We look between investors’ pessimism and corporate CEOs’ sanguinity

Chief Investment Office 1 Apr 2022

Major disconnect emerging between equity prices and earnings forecasts. US equities started 2022 on a weak footing as concerns over Federal Reserve policy tightening drove “long duration” equities (like select Technology plays) and rates sensitive equities (like Real Estate) lower. On the flipside, the Russia-Ukraine conflict and surging energy prices propelled US Energy sharply higher as the sector is perceived as both “value” and “dividend” play.

With the acute market correction this year, a significant disconnect between equity prices and corporate earnings estimates is emerging. While the S&P 500 is down 8.0%, forward earnings estimates have been revised up by 6.5%. This suggests two things: (1) Global investors are overly pessimistic, or (2) Analysts and corporate CEOs are overly sanguine. We believe that the answer lies somewhere in between.
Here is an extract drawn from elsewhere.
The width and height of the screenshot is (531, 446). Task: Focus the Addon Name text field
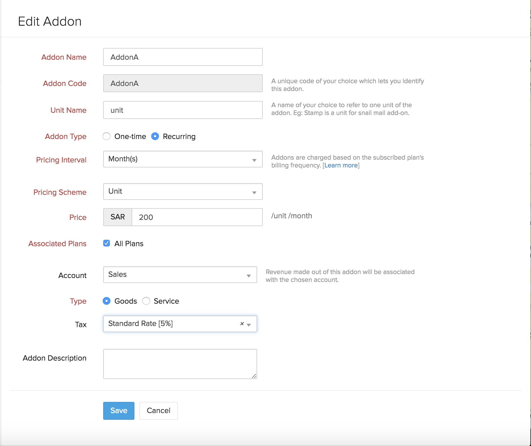(183, 57)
As we head into 2Q22, we believe that the headwinds weighing on market sentiment during the first quarter will falter and instead, the following narratives will increasingly transpire: (a) Fed rate hiking concerns are mostly priced in and (b) the Russia-Ukraine conflict has little impact on the global economy. If our view is right, then the focus will switch to corporate fundamentals again (as opposed to policies and geopolitics).

A clear winner in such an environment is the US Energy sector given that rising energy prices will boost the profitability of US oil majors and enable these companies to pay higher dividends or conduct shares buyback. Shell, for instance, has announced shares buyback of USD8.5b in the first half of this year after reporting robust earnings.
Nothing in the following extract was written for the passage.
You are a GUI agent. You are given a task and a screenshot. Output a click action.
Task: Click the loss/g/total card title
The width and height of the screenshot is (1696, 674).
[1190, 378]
On the flipside, surging food prices will be negative for US Consumer Staples companies that fail to pass on the rising input cost. Since June 2020, the UN Food and Agriculture World Food Price Index has surged 48.8% and historical data show that food prices possess a broad inverse relationship with the operating margins of consumer staples companies. Case in point: Between May 2003 and November 2012, food prices increased 126% and it resulted in a 3.2 %pts operating margin contraction for the Consumer Staples sector.
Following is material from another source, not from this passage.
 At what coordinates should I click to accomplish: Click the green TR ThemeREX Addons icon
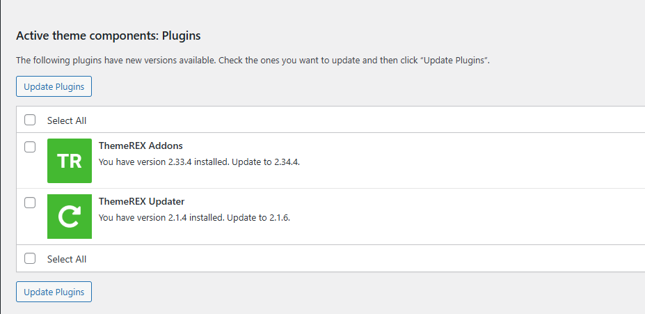(x=70, y=161)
2Q22 US Sector Strategy: Stay the course

Our long-term conviction call on Technology-related plays did not pan out as anticipated in 1Q22 as the rise in bond yields triggered the switch away from sectors perceived as “long duration”. But as investors increasingly “price in” the trajectory of Fed rate hiking, we believe that the selldown in Technology will bottom during 2Q. Our optimism is two-fold:

1. The Technology space operates in a digital borderless world and unlike “traditional” sectors, it is less impacted by rising energy and commodity prices.

2. Earnings forecast for the sector remains upbeat with consensus expecting 19% earnings growth this year and this underlines the sector’s resilience.

The huge run-up in energy prices, meanwhile, could take a breather by 2Q and henceforth, the Energy sector is maintained at Neutral as most of the upside has likely been priced in.